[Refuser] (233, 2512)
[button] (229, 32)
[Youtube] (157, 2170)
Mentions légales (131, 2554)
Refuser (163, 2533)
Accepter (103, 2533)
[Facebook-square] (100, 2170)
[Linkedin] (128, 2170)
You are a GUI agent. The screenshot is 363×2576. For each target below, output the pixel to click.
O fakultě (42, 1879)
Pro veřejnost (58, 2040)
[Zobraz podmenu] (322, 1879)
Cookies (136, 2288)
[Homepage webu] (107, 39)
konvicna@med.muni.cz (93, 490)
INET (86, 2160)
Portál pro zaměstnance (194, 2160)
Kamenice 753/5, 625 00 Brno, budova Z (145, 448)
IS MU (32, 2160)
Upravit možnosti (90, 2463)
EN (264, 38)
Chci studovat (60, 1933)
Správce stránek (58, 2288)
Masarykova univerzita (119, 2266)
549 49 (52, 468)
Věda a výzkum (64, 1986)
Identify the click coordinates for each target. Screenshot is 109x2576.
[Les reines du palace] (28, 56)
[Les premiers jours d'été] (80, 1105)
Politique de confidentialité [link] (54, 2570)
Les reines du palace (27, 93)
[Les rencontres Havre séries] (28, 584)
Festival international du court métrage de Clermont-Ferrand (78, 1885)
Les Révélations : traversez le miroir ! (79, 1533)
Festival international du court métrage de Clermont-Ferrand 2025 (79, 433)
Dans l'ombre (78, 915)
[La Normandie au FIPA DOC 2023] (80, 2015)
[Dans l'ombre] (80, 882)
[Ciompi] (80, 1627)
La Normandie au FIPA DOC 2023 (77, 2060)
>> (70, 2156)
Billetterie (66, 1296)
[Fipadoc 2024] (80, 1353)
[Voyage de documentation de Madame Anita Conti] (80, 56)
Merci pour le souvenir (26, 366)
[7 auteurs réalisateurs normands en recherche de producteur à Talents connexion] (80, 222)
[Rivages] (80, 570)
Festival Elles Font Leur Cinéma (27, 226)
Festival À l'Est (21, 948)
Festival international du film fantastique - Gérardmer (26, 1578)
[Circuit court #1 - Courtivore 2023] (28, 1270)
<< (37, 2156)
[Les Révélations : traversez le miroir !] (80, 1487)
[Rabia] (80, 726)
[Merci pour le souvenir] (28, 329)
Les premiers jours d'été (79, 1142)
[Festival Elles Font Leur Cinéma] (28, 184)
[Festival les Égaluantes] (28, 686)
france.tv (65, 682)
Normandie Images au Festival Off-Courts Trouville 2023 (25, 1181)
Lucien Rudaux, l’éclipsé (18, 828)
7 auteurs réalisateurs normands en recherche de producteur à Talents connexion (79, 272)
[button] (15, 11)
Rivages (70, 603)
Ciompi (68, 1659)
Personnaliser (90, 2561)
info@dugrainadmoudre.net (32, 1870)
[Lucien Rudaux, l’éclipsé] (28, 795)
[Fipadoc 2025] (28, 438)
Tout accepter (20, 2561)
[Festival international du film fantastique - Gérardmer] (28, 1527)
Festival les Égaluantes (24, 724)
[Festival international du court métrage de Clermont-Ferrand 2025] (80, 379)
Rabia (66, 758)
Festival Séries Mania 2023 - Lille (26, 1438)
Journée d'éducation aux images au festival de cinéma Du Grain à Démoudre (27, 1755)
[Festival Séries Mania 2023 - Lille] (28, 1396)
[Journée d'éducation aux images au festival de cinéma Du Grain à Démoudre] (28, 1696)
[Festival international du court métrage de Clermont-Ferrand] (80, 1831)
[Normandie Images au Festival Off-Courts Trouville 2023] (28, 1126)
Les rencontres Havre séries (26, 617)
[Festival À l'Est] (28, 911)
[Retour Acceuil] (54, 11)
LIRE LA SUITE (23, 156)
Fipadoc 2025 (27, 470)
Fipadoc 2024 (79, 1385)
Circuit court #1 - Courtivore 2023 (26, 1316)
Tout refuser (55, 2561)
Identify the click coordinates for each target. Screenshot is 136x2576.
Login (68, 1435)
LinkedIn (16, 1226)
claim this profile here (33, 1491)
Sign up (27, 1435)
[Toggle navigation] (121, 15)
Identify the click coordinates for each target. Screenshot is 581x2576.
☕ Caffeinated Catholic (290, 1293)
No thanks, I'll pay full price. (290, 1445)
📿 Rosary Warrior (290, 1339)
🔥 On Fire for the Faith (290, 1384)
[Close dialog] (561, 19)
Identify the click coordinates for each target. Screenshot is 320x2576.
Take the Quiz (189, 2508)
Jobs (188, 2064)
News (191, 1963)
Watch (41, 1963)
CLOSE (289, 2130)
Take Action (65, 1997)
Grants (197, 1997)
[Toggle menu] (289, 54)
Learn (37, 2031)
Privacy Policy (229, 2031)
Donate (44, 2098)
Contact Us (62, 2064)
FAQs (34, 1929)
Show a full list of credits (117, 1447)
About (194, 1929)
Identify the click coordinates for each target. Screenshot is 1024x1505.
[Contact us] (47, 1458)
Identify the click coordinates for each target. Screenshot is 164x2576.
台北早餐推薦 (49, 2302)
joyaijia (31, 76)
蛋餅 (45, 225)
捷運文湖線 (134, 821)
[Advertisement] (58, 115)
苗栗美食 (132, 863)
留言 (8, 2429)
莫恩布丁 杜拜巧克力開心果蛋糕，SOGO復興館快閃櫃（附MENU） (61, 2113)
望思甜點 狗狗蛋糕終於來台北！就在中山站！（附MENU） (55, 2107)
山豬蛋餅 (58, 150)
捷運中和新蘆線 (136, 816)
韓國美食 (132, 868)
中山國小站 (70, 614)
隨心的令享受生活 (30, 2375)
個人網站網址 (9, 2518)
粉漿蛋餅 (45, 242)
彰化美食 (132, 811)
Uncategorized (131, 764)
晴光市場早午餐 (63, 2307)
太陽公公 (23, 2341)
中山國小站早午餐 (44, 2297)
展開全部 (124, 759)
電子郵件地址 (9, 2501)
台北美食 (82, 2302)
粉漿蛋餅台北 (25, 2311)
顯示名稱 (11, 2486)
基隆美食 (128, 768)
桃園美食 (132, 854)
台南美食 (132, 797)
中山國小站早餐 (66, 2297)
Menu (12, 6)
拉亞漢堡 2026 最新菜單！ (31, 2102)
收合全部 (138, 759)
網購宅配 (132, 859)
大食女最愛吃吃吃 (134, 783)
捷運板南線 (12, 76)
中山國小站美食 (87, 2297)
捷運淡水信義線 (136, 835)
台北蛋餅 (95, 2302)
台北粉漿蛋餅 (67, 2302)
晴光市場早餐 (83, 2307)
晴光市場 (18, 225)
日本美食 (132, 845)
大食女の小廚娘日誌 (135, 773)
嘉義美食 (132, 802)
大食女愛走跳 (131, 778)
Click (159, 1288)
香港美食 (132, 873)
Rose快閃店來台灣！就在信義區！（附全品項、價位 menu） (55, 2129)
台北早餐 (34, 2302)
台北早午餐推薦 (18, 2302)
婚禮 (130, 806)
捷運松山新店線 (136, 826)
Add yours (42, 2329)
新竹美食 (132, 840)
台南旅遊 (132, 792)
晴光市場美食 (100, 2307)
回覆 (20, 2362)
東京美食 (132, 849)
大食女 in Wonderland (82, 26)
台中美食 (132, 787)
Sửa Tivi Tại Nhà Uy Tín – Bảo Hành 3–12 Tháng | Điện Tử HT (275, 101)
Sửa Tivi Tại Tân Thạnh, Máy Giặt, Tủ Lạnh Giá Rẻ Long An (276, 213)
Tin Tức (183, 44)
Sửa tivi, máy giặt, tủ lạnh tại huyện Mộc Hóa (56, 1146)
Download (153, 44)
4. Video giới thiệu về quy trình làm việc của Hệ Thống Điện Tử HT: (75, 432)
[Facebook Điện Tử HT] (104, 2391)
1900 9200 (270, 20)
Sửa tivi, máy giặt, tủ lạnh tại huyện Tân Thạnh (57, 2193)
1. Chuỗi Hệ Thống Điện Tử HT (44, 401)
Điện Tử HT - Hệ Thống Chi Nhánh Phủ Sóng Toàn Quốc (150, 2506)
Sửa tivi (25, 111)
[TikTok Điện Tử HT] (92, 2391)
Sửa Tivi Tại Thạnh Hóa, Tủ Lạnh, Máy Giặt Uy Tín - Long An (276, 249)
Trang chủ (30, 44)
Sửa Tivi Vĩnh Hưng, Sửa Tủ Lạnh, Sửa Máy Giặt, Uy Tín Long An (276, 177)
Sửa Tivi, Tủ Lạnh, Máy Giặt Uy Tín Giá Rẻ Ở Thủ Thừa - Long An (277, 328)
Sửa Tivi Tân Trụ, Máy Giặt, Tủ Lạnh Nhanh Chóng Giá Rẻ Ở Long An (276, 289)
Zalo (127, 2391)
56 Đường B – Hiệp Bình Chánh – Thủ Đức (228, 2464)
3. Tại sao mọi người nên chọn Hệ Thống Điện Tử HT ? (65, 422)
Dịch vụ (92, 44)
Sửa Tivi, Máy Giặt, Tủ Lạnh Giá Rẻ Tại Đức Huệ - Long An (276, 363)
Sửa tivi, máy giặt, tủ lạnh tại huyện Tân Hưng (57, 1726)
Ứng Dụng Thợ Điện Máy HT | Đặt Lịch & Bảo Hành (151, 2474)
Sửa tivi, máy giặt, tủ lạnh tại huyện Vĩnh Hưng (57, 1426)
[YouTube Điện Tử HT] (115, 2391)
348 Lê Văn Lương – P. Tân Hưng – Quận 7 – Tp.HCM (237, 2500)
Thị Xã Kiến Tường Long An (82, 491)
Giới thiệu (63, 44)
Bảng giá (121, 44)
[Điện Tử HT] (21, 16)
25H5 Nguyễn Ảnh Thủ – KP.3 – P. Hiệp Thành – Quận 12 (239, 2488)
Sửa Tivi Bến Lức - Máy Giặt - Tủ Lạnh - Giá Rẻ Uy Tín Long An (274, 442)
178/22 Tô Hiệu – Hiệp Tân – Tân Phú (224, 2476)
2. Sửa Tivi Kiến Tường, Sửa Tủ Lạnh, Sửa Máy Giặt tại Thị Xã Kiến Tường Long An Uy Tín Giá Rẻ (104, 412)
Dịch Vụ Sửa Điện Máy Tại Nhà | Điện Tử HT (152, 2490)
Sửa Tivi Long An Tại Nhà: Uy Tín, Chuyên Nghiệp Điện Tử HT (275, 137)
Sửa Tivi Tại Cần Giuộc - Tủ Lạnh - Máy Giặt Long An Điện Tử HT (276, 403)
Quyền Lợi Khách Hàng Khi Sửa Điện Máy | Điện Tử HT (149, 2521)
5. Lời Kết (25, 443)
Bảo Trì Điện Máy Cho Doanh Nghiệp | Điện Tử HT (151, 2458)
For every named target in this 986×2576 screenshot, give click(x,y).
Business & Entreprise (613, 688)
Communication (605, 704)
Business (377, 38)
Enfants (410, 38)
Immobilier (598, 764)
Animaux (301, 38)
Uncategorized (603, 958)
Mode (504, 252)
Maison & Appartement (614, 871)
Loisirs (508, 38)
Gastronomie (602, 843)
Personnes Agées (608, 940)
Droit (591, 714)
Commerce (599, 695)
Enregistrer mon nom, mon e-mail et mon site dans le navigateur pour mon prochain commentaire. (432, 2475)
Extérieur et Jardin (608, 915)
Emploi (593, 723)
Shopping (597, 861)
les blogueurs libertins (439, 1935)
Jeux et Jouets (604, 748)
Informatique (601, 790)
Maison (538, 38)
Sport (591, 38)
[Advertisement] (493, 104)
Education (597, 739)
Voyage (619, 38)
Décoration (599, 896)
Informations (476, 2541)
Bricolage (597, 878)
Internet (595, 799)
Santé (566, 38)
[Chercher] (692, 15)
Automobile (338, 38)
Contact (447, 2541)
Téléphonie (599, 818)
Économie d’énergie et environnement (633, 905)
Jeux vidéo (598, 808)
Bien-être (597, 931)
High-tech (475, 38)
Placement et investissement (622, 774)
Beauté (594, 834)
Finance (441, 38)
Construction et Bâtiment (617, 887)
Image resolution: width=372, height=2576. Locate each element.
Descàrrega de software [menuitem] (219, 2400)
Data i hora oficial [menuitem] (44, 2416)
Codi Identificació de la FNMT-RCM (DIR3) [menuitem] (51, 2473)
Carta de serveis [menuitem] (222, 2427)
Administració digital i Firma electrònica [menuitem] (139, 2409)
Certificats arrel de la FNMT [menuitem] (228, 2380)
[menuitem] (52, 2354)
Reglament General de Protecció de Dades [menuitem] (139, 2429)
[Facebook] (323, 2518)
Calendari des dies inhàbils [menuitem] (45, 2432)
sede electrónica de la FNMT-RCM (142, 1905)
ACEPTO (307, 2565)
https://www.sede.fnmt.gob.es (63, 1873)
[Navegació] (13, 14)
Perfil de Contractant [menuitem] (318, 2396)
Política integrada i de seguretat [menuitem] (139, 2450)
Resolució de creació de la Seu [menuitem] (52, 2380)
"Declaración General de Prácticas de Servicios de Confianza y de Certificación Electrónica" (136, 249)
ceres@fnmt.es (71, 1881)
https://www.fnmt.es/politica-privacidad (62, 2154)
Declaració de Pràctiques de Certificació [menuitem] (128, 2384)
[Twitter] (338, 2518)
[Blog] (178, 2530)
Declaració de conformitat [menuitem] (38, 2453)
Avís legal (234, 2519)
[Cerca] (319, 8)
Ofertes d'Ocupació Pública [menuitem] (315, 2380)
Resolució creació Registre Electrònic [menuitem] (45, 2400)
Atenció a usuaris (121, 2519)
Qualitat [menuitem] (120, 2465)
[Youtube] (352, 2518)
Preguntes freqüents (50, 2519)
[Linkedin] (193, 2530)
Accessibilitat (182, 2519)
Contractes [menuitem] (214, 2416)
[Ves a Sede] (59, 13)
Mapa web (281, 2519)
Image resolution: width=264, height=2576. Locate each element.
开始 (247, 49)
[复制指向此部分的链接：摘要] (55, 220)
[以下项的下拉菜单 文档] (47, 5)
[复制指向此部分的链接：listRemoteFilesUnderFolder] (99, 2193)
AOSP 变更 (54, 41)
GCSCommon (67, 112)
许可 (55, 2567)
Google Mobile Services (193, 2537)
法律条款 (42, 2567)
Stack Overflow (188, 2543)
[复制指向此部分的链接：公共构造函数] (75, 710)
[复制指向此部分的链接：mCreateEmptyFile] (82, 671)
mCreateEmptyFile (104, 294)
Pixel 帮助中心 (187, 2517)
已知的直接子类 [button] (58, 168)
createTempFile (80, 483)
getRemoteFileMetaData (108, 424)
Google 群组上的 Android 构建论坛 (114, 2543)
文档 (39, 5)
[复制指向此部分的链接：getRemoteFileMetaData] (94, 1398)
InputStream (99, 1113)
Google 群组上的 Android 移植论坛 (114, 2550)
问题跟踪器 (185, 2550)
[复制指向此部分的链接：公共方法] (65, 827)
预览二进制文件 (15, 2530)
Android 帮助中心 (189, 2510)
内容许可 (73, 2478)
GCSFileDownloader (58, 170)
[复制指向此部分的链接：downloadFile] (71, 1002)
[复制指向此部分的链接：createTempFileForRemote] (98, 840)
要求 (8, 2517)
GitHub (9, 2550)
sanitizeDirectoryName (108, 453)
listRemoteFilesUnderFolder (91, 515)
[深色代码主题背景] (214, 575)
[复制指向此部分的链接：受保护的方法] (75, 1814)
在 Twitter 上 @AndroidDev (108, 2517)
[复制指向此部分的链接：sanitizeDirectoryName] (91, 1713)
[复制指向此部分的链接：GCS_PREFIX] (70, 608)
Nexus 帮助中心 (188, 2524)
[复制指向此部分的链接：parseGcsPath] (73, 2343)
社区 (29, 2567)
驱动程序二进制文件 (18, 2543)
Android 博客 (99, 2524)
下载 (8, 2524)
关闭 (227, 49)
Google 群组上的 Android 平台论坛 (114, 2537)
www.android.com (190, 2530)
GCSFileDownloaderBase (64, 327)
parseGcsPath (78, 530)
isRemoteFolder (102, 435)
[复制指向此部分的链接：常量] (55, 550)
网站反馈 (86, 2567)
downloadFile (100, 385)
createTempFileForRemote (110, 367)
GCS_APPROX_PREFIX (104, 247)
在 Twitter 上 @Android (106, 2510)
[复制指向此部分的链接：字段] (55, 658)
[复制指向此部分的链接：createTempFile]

+-------+

All lines above from the one with "[Advertisement] (58, 115)" to the one with "Sửa Tivi Tại Tân", inclusive, should be copied exactly, and no other lines.

**Result of this exercise:**
[Advertisement] (58, 115)
苗栗美食 (132, 863)
留言 (8, 2429)
莫恩布丁 杜拜巧克力開心果蛋糕，SOGO復興館快閃櫃（附MENU） (61, 2113)
望思甜點 狗狗蛋糕終於來台北！就在中山站！（附MENU） (55, 2107)
山豬蛋餅 (58, 150)
捷運中和新蘆線 (136, 816)
韓國美食 (132, 868)
中山國小站 (70, 614)
隨心的令享受生活 (30, 2375)
個人網站網址 (9, 2518)
粉漿蛋餅 (45, 242)
彰化美食 (132, 811)
Uncategorized (131, 764)
晴光市場早午餐 (63, 2307)
太陽公公 (23, 2341)
中山國小站早午餐 (44, 2297)
展開全部 (124, 759)
電子郵件地址 (9, 2501)
台北美食 (82, 2302)
粉漿蛋餅台北 (25, 2311)
顯示名稱 (11, 2486)
基隆美食 (128, 768)
桃園美食 (132, 854)
台南美食 (132, 797)
中山國小站早餐 (66, 2297)
Menu (12, 6)
拉亞漢堡 2026 最新菜單！ (31, 2102)
收合全部 (138, 759)
網購宅配 (132, 859)
大食女最愛吃吃吃 (134, 783)
捷運板南線 (12, 76)
中山國小站美食 (87, 2297)
捷運淡水信義線 (136, 835)
台北蛋餅 (95, 2302)
台北粉漿蛋餅 (67, 2302)
晴光市場早餐 (83, 2307)
晴光市場 (18, 225)
日本美食 (132, 845)
大食女の小廚娘日誌 (135, 773)
嘉義美食 (132, 802)
大食女愛走跳 (131, 778)
Click (159, 1288)
香港美食 (132, 873)
Rose快閃店來台灣！就在信義區！（附全品項、價位 menu） (55, 2129)
台北早餐 (34, 2302)
台北早午餐推薦 (18, 2302)
婚禮 (130, 806)
捷運松山新店線 (136, 826)
Add yours (42, 2329)
新竹美食 (132, 840)
台南旅遊 (132, 792)
晴光市場美食 (100, 2307)
回覆 (20, 2362)
東京美食 (132, 849)
大食女 in Wonderland (82, 26)
台中美食 (132, 787)
Sửa Tivi Tại Nhà Uy Tín – Bảo Hành 3–12 Tháng | Điện Tử HT (275, 101)
Sửa Tivi Tại Tân Thạnh, Máy Giặt, Tủ Lạnh Giá Rẻ Long An (276, 213)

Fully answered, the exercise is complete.